- [DATA FOR THIS EXERCISE]
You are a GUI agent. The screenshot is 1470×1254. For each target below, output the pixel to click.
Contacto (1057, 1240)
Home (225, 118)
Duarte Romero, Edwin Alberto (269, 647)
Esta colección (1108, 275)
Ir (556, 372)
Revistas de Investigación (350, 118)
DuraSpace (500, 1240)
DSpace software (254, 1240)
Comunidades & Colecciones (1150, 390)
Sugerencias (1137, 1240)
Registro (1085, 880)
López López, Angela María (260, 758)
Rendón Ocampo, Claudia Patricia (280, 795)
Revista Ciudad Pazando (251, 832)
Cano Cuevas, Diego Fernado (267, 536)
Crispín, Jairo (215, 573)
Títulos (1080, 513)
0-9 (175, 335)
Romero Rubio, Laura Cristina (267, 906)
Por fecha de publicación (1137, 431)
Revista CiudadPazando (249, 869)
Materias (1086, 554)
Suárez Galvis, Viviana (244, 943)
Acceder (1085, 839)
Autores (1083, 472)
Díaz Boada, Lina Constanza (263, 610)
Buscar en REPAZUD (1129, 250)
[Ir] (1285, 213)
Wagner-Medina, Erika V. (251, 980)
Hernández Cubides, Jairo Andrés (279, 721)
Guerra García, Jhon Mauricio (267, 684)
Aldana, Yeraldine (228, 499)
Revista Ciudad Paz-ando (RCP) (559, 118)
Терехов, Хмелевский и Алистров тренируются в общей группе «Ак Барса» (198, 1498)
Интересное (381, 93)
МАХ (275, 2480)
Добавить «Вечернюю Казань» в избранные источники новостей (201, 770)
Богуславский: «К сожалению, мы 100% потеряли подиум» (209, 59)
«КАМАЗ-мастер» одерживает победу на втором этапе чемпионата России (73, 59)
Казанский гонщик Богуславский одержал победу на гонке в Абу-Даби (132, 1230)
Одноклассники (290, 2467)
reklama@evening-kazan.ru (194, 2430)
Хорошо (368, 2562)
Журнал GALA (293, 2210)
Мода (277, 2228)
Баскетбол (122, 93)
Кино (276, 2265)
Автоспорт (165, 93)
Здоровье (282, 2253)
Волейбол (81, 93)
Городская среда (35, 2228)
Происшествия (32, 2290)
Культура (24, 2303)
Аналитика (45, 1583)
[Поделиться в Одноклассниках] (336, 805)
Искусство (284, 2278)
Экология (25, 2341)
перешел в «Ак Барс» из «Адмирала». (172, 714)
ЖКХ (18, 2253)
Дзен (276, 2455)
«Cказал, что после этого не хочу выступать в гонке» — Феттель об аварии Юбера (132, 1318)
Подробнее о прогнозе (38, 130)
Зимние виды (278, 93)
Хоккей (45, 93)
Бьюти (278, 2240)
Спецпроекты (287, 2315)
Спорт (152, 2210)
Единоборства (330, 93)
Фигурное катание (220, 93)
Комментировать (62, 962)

- [WHAT IS EXPECTED] Return, from the data, each line that has the word "победу" in it.

- [YOUR SOLUTION]
«КАМАЗ-мастер» одерживает победу на втором этапе чемпионата России (73, 59)
Казанский гонщик Богуславский одержал победу на гонке в Абу-Даби (132, 1230)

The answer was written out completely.